Input data
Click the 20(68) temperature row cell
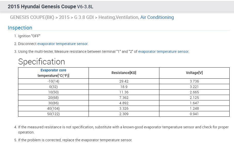The width and height of the screenshot is (234, 147). point(53,98)
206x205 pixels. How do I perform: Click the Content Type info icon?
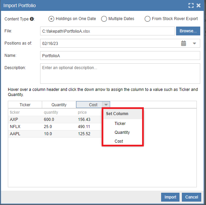point(32,19)
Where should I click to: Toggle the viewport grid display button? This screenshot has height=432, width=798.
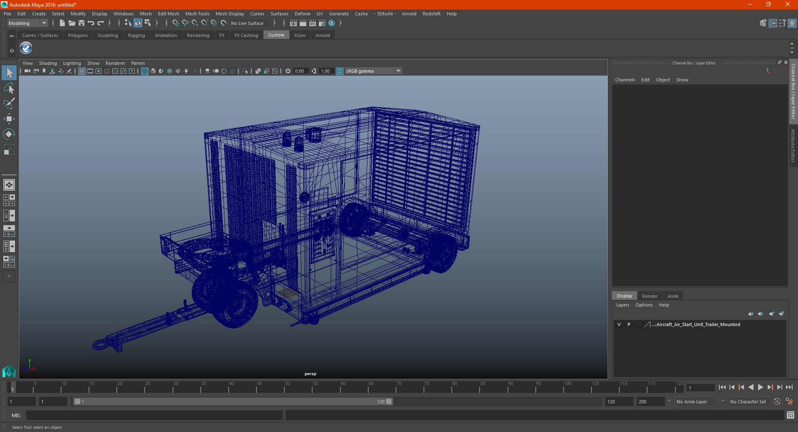[82, 71]
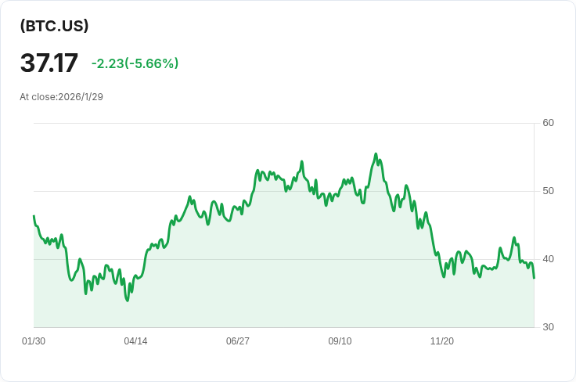Click the At close:2026/1/29 date label

(61, 97)
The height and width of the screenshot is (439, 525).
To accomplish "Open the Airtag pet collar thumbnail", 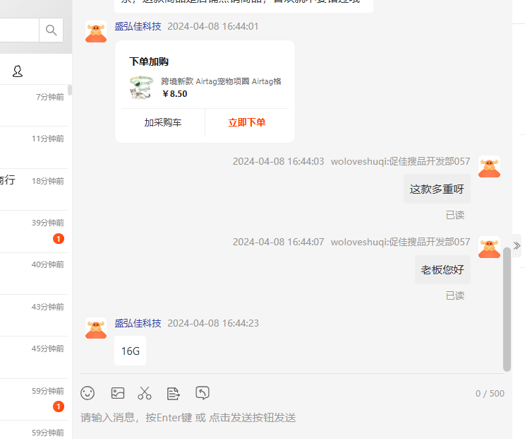I will [x=141, y=88].
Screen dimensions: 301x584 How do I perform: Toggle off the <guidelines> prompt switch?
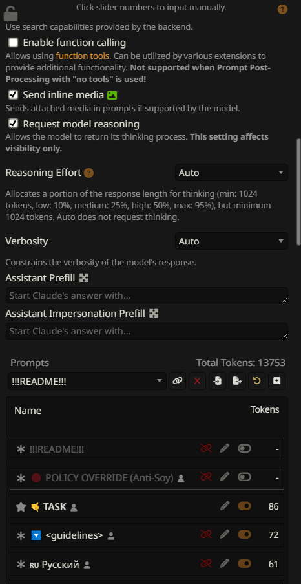click(244, 535)
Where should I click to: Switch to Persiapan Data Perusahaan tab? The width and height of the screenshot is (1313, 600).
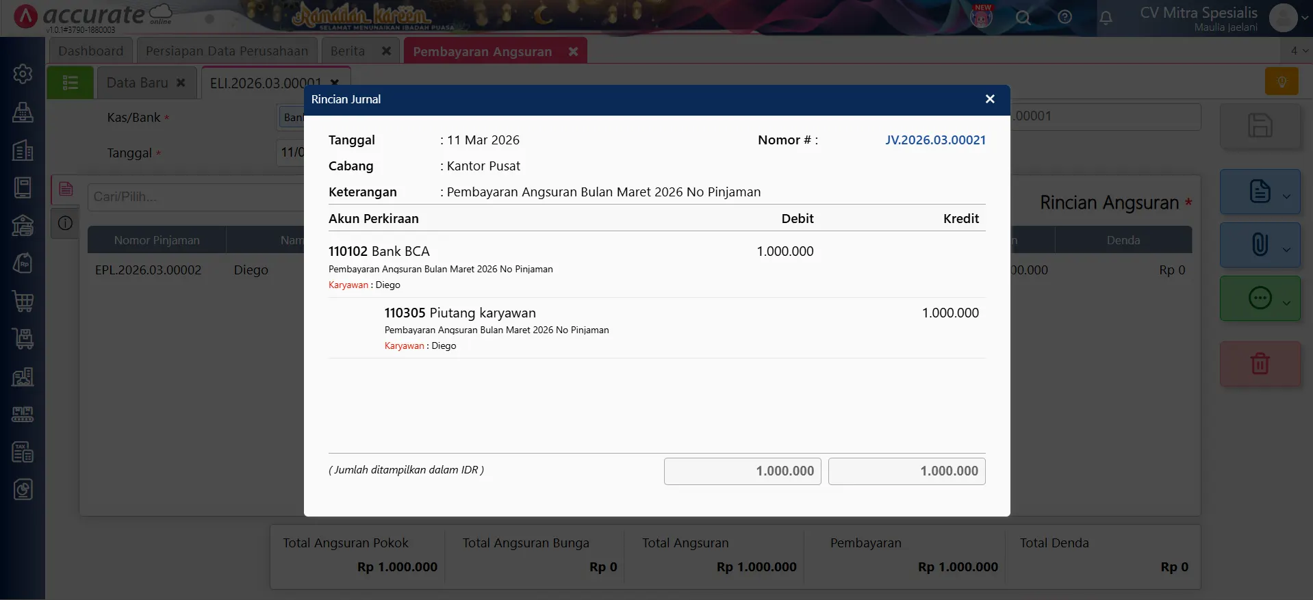click(227, 51)
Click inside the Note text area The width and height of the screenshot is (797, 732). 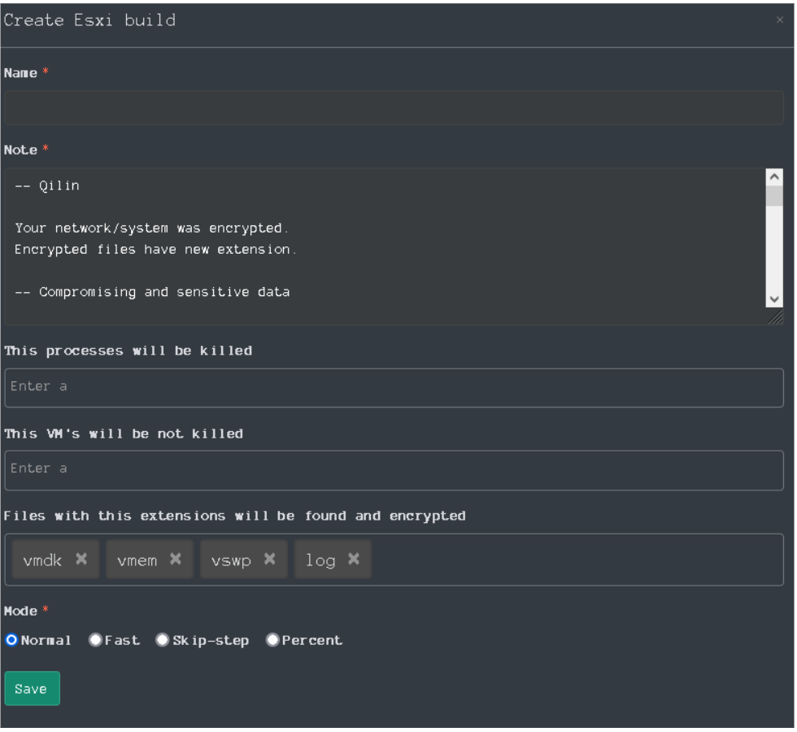click(382, 244)
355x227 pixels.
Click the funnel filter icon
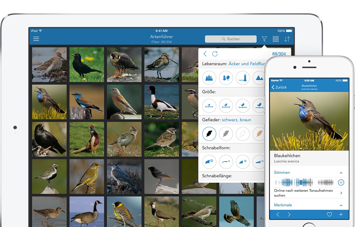[264, 39]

Work required
Leave the pictures out and repeat exactly the lines from the beginning of the records to the line bearing "The height and", both ends counted.

Answer space
Click the 20(68) temperature row cell
The width and height of the screenshot is (234, 147). point(53,98)
206x205 pixels. How do I perform: Click the Content Type info icon?
point(32,19)
Where should I click to: Toggle the viewport grid display button? This screenshot has height=432, width=798.
[82, 71]
Click the At close:2026/1/29 date label

(61, 97)
The height and width of the screenshot is (439, 525).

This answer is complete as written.